**Task prompt:**
Swap each "screenshot" in these lines for "image" and leave everything else unchanged. Omit the pictures from your answer.

Target position records
#####

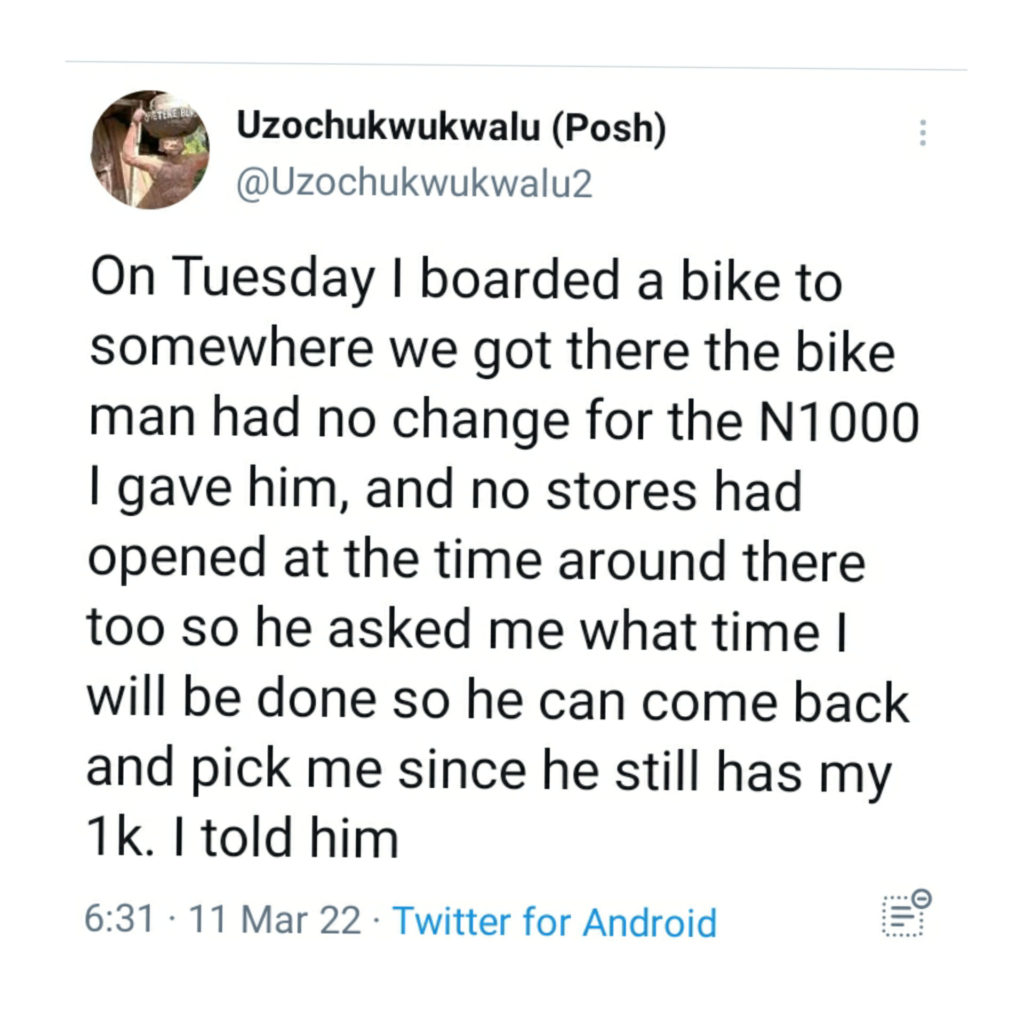Image resolution: width=1024 pixels, height=1024 pixels.
Task: Click 'opened at the time' text line
Action: tap(315, 558)
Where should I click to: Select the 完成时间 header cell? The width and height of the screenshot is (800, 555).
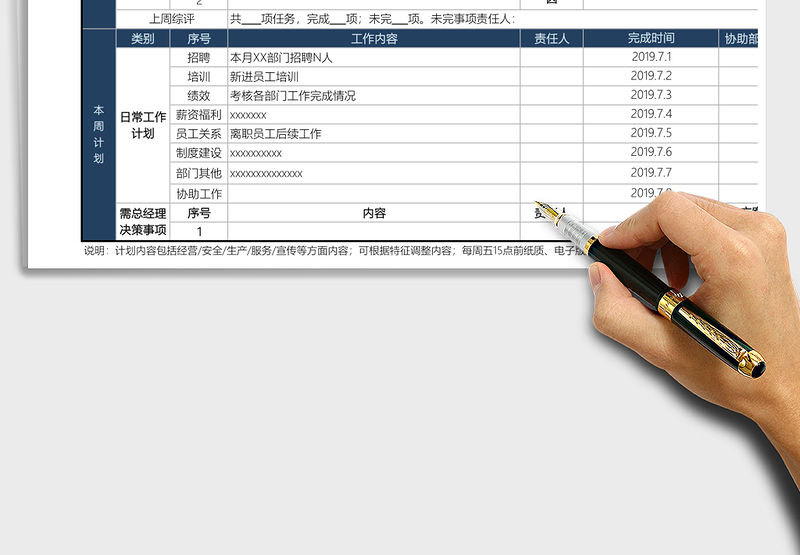(650, 39)
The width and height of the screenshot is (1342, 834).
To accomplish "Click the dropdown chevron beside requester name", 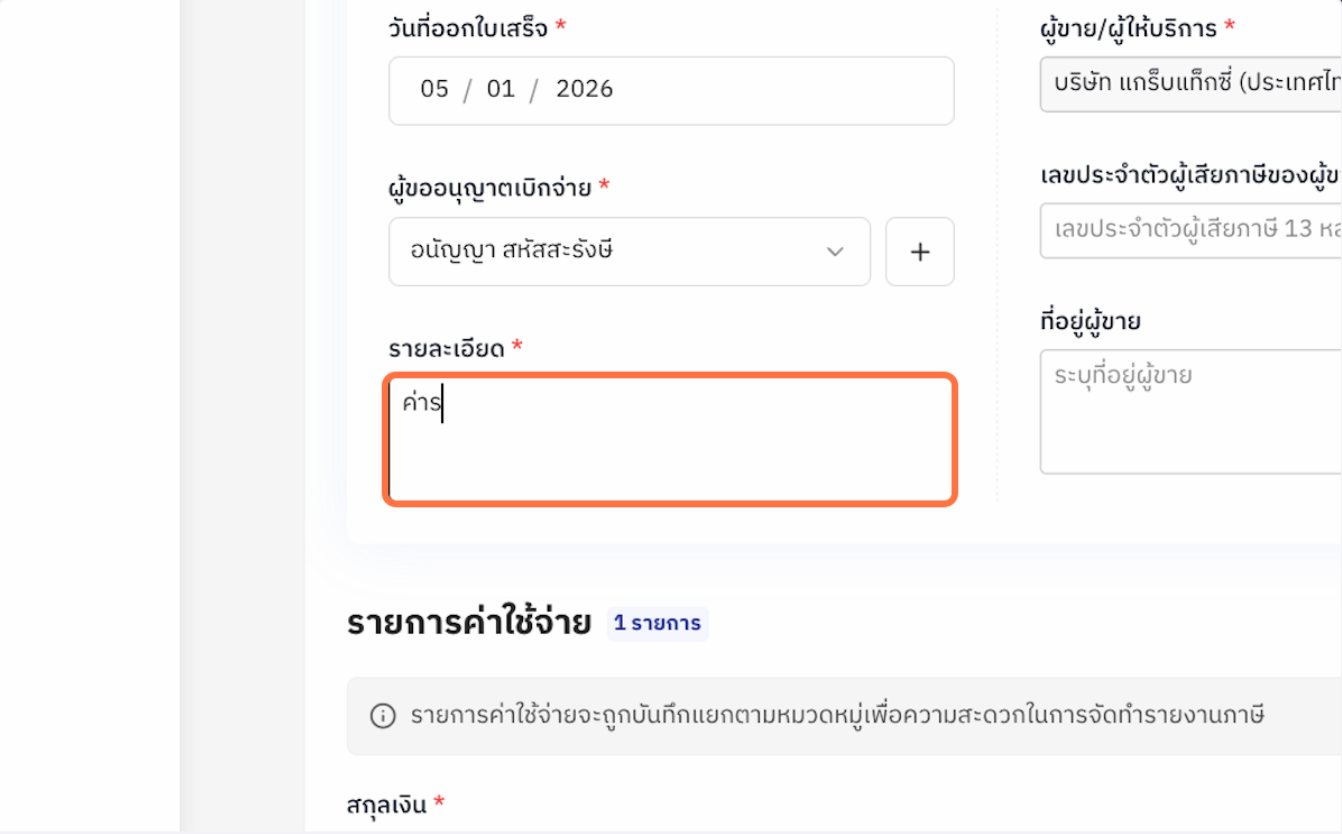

#####

**Task solution:**
Image resolution: width=1024 pixels, height=1024 pixels.
Task: Click 'opened at the time' text line
Action: tap(315, 558)
Where should I click to: Select the 完成时间 header cell? The width and height of the image is (800, 555).
(650, 39)
The width and height of the image is (1342, 834).
To accomplish "Click the dropdown chevron beside requester name", 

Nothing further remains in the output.